Classical chemistry has a hard time keeping up and, now, it has become virtually impossible to experimentally map every little step in a chemical process.

This year's Nobel Prize in chemistry has gone to the three scientists who let computers unveil chemical processes, such as a catalyst's purification of exhaust fumes or the photosynthesis in green leaves, through innovative methods, the Nobel Prize committee said.

''The work of Karplus, Levitt and Warshel is ground-breaking in that they managed to make Newton's classical physics work side-by-side with the fundamentally different quantum physics.

''Previously, chemists had to choose to use 'either or'. The strength of classical physics was that calculations were simple and could be used to model really large molecules. Its weakness, it offered no way to simulate chemical reactions. For that purpose, chemists instead had to use quantum physics. But such calculations required enormous computing power and could therefore only be carried out for small molecules,'' the committee pointed out in its release.

''This year's Nobel Laureates in chemistry took the best from both worlds and devised methods that use both classical and quantum physics.

''For instance, in simulations of how a drug couples to its target protein in the body, the computer performs quantum theoretical calculations on those atoms in the target protein that interact with the drug. The rest of the large protein is simulated using less demanding classical physics.

''Today the computer is just as important a tool for chemists as the test tube.

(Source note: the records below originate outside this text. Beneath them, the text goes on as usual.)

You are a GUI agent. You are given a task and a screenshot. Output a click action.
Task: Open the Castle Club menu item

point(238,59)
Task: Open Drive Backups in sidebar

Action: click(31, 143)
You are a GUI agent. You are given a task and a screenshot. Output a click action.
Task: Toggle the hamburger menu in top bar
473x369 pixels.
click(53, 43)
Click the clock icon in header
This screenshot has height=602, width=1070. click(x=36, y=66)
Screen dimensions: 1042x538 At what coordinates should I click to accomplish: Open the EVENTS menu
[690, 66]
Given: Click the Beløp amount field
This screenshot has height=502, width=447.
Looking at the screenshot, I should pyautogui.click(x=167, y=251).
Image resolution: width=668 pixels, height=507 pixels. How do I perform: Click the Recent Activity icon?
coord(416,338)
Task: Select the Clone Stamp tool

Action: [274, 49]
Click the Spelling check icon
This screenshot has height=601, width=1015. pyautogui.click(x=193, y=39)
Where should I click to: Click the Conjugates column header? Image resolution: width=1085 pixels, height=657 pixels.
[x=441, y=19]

Simulations are so realistic that they predict the outcome of traditional experiments.''

Martin Karplus, a US and Austrian citizen, born in 1930 in Vienna, Austria, is currently Professeur Conventionné at Université de Strasbourg, France and Theodore William Richards Emeritus Professor of Chemistry, Emeritus at Harvard University, Cambridge, US and holds a Ph.D from California Institute of Technology US.

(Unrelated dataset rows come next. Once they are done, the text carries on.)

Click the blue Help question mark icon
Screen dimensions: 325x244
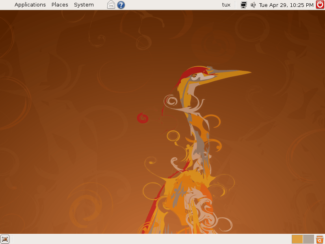tap(121, 5)
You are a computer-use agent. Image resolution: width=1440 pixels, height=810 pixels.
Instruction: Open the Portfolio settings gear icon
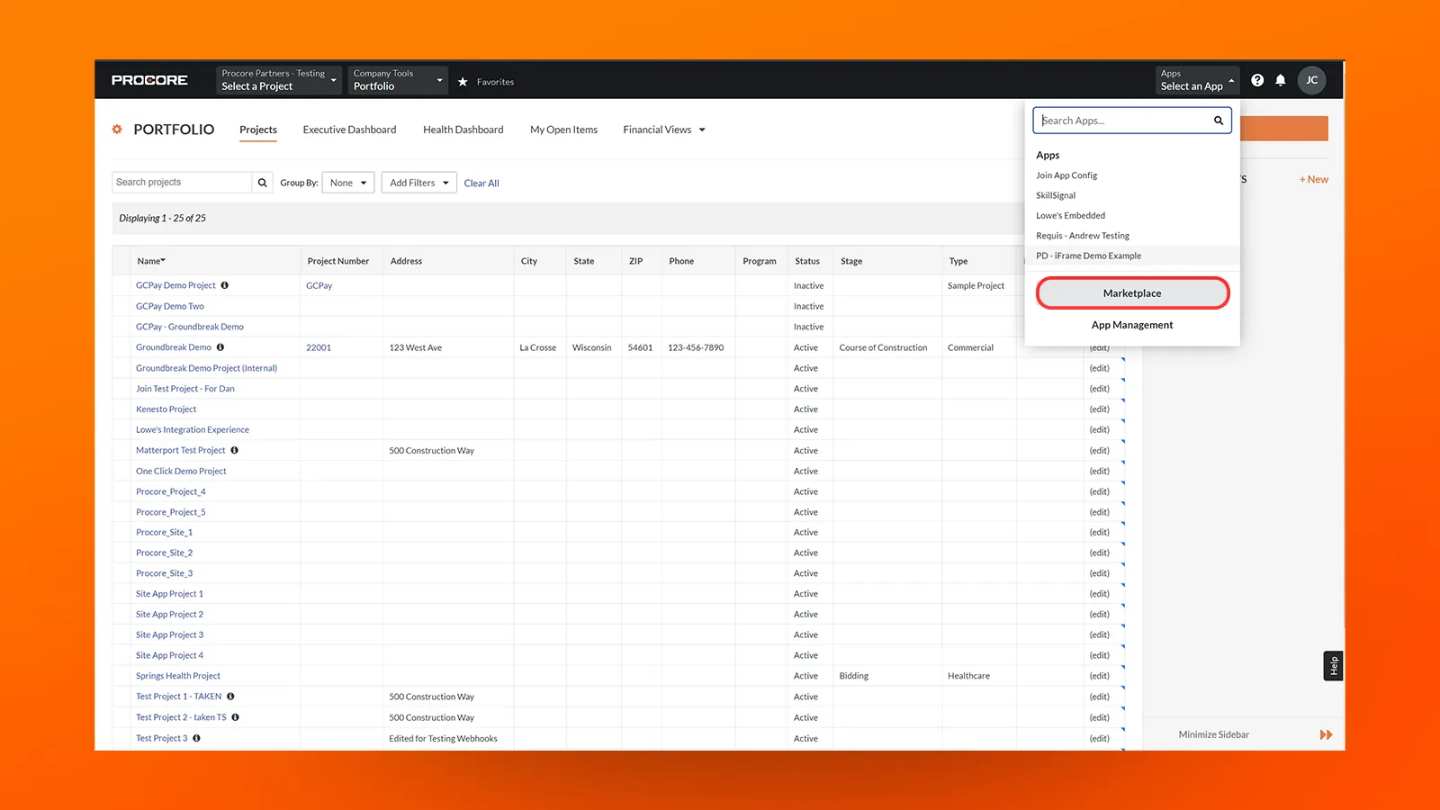[117, 129]
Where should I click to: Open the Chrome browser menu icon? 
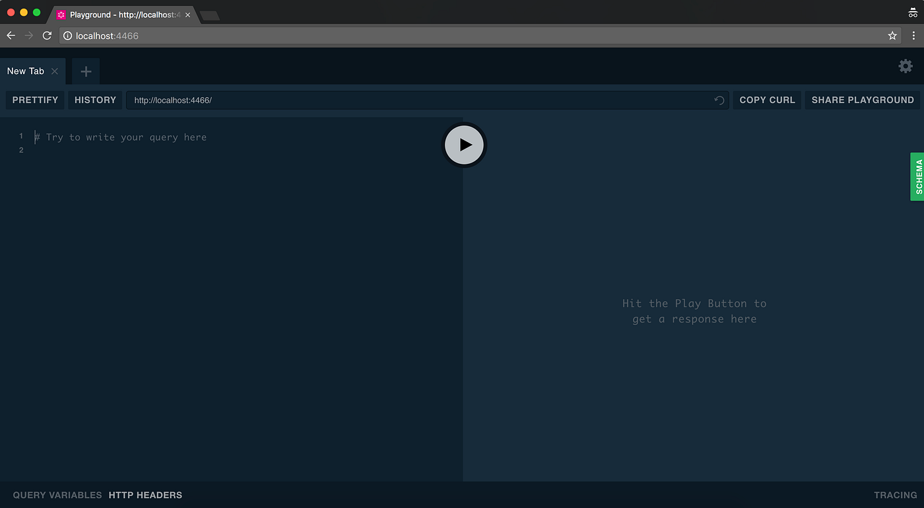913,36
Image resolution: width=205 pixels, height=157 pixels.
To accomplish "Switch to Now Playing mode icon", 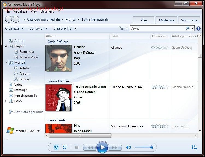I will 194,147.
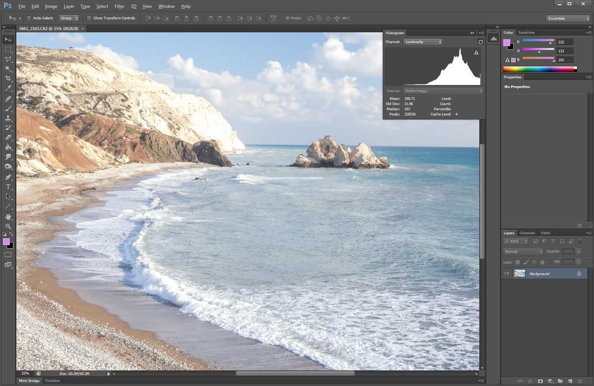The image size is (594, 386).
Task: Open the Filter menu
Action: (119, 6)
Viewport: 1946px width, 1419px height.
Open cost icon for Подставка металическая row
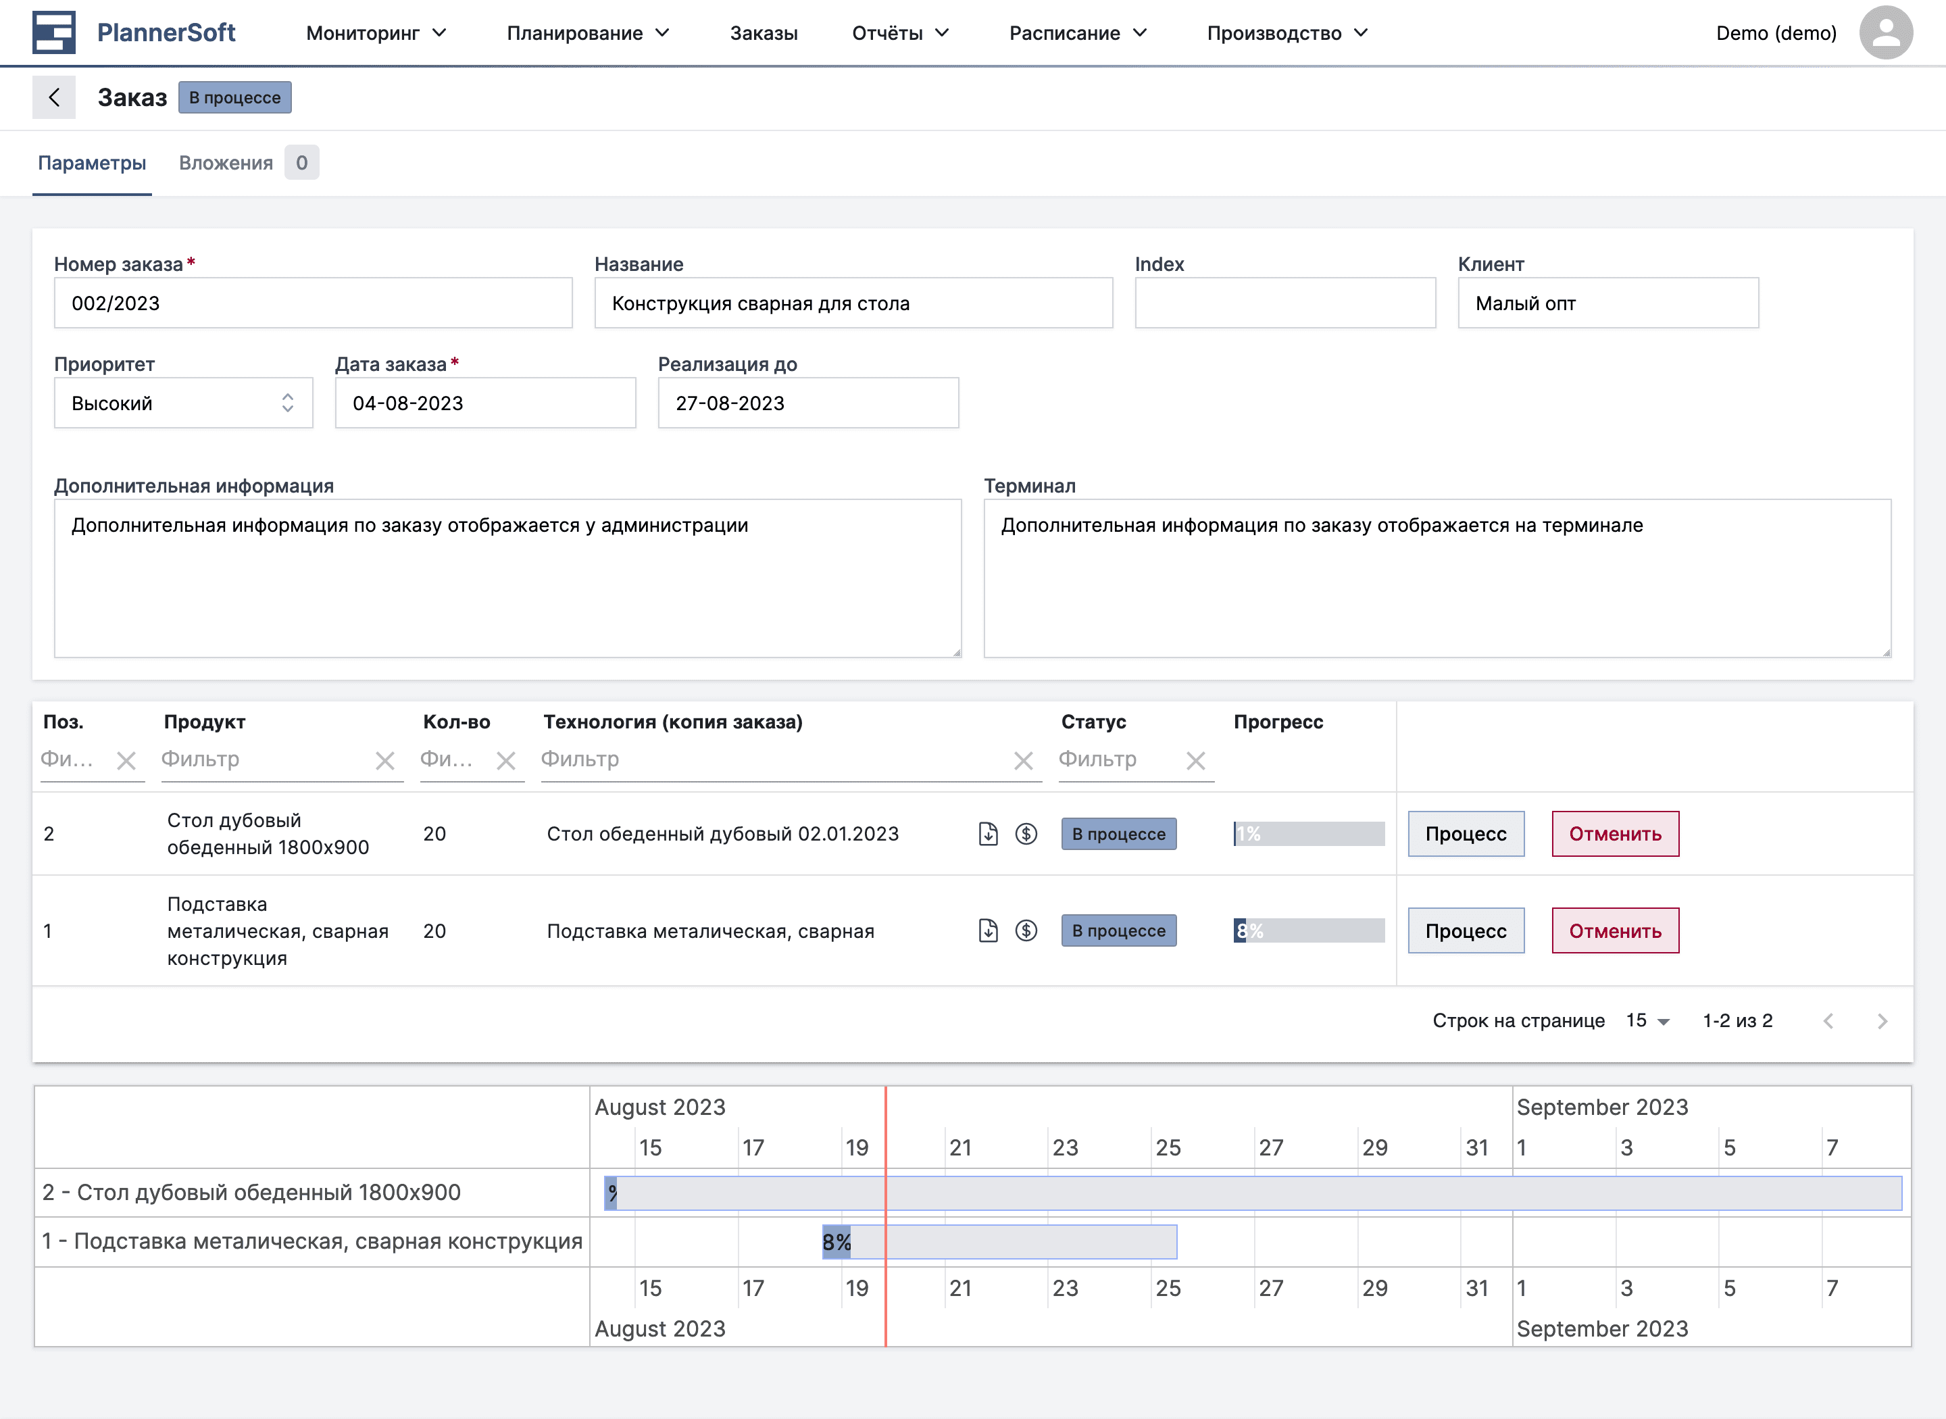tap(1027, 930)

Michael Levitt, a US, Brittish and Israeli citizen, born in 1947 in Pretoria, South Africa, is currently Cahill Professor in Cancer Research at Stanford University School of Medicine, US and holds a Ph.D from University of Cambridge, UK.

Arieh Warshel is a US and Israeli citizen, born in 1940 in Kibbutz Sde-Nahum, Israel, is currently Distinguished Professor at University of Southern California, US and holds a PhD from Weizmann Institute of Science, Israel.

The prize amount of SEK 8 million ($1.23 million)will be shared equally between the three Nobel Laureates.